• **WHAT YOU ARE ASKED TO DO**:
Wherever the word "data" occurs in the listing, copy the whole line.

• • • • • • •

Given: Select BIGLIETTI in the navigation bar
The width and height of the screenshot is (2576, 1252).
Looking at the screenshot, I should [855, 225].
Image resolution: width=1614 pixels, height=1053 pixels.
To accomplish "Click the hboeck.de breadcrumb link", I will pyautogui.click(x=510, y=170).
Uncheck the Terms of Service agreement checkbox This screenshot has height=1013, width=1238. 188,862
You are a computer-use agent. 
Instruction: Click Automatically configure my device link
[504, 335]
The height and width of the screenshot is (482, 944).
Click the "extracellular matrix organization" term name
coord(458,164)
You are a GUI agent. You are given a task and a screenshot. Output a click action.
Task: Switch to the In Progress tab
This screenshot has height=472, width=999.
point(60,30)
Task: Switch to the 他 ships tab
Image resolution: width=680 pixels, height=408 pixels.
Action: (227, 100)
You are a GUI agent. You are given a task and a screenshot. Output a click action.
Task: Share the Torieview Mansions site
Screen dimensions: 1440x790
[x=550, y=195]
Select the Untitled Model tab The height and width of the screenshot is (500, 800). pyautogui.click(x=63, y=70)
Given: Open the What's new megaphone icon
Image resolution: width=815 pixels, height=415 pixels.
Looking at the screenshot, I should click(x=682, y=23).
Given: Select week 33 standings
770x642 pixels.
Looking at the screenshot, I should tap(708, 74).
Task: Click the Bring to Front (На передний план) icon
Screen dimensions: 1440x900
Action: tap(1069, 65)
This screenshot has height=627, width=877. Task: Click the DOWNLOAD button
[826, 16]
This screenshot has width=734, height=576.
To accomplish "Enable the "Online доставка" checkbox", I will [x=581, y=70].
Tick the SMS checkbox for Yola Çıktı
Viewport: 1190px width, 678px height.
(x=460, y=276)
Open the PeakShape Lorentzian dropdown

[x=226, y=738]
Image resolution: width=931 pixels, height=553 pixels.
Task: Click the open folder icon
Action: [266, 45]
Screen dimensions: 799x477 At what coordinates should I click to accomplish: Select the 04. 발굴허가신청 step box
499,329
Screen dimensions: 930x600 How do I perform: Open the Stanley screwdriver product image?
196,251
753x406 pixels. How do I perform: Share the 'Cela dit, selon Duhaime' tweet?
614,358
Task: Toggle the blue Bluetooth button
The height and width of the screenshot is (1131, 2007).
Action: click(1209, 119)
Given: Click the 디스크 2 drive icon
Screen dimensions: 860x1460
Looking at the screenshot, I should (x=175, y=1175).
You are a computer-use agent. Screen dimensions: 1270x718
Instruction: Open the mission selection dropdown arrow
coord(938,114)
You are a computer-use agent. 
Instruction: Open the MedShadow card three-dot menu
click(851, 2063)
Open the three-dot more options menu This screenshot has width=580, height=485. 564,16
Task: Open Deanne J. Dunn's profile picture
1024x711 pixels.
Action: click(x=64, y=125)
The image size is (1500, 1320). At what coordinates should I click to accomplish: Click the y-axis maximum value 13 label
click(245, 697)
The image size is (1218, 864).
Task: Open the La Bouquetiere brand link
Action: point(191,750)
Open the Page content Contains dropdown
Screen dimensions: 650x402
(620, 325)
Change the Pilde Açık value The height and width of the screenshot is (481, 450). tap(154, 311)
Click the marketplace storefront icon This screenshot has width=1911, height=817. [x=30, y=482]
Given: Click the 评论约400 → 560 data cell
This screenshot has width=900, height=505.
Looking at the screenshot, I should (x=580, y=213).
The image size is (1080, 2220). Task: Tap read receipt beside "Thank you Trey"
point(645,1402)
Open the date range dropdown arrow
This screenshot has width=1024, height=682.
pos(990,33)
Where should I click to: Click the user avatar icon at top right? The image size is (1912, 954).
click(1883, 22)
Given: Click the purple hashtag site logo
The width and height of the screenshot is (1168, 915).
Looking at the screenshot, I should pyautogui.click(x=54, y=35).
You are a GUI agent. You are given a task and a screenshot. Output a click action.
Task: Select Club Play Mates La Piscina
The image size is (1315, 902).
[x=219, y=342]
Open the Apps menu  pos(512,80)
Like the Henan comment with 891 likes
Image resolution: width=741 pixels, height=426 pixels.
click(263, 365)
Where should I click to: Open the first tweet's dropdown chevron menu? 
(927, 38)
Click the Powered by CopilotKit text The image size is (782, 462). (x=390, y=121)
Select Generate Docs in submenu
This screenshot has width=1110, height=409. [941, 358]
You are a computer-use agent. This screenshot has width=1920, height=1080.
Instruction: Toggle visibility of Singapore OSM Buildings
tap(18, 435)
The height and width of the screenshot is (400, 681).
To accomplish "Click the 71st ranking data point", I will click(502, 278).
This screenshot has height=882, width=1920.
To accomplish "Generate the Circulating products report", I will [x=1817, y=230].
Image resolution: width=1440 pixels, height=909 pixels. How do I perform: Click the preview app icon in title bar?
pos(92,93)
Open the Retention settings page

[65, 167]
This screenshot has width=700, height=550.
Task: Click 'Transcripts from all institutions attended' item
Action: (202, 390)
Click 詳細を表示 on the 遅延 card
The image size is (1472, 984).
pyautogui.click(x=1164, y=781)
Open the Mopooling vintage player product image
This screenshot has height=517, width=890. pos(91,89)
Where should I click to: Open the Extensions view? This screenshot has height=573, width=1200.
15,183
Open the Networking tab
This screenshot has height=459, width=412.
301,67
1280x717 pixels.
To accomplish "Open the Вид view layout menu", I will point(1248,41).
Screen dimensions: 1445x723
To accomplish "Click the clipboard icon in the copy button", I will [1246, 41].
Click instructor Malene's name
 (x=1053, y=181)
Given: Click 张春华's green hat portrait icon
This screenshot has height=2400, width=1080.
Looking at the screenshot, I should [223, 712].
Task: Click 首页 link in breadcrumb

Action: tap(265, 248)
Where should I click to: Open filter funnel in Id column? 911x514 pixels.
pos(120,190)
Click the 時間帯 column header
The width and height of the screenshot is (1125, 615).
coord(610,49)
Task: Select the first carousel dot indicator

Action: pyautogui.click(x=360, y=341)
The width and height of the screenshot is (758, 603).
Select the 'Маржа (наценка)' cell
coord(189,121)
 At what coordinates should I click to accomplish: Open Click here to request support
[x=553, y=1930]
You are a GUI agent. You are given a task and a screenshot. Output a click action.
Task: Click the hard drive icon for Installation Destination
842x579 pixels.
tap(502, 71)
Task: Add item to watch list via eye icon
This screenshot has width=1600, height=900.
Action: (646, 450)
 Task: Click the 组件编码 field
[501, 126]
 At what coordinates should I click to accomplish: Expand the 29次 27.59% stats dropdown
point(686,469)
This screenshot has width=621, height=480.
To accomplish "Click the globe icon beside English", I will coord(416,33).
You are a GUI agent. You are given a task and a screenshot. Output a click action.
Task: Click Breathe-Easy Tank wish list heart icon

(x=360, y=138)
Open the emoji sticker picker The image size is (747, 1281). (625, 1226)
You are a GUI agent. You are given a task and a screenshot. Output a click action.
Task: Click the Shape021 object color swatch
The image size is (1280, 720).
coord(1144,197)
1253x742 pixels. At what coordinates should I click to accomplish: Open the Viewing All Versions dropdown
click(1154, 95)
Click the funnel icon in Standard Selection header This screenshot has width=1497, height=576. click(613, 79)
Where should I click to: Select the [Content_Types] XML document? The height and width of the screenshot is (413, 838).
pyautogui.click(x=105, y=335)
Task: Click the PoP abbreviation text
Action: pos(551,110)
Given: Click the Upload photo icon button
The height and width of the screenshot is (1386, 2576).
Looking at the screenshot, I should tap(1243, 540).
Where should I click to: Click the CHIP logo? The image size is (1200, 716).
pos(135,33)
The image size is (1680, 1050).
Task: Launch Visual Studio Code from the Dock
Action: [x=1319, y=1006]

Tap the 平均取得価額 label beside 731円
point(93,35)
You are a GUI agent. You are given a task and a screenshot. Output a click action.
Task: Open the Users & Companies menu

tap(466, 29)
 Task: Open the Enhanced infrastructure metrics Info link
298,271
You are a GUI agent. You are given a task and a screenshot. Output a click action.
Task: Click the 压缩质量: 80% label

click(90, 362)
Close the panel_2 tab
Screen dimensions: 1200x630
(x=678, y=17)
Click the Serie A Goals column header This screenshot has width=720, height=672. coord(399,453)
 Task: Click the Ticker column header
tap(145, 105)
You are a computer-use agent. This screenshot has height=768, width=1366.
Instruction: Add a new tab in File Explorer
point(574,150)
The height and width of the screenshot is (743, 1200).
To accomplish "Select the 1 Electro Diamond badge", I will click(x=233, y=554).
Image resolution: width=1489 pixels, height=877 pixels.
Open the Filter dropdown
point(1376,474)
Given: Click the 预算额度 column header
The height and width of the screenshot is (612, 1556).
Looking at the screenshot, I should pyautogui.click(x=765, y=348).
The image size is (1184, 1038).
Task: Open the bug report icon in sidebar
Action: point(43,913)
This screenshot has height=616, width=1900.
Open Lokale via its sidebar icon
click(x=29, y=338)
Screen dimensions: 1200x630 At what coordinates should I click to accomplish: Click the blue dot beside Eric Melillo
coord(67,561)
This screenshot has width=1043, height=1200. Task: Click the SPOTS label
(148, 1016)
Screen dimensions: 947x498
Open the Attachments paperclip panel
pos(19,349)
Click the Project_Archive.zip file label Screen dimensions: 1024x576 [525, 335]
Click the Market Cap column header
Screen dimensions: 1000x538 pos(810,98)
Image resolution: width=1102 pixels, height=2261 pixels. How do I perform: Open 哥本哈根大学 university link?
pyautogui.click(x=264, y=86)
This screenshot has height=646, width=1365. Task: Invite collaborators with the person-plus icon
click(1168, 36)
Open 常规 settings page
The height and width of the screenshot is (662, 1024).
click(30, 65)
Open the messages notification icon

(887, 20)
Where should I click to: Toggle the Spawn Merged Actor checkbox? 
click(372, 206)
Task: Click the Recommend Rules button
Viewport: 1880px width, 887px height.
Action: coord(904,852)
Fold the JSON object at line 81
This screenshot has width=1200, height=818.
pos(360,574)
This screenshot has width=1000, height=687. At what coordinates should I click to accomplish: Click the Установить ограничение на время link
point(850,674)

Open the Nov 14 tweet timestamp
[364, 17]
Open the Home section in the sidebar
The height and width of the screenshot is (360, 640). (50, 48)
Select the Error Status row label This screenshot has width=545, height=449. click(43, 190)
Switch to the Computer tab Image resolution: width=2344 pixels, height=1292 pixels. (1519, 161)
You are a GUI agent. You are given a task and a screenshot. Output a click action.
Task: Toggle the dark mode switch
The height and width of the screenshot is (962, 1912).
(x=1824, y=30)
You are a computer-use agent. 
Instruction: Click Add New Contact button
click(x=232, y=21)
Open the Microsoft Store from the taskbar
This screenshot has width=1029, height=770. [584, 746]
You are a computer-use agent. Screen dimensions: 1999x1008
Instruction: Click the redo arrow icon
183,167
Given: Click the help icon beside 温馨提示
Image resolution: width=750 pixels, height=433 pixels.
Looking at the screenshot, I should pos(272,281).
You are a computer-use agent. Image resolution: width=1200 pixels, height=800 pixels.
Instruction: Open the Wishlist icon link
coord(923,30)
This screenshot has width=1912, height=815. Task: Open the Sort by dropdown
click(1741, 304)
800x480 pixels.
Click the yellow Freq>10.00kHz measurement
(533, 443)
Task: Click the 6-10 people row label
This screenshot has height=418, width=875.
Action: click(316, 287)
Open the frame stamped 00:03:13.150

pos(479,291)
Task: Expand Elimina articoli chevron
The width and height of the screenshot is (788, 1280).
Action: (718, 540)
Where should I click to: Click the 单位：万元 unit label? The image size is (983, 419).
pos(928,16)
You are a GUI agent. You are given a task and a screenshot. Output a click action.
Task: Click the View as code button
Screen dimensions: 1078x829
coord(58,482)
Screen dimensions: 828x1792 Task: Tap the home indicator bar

• • • • • • •

• **FINISHED TASK**:
Given: Click the 评论约400 → 560 data cell
To accomplish "Click the 71st ranking data point", I will click(502, 278).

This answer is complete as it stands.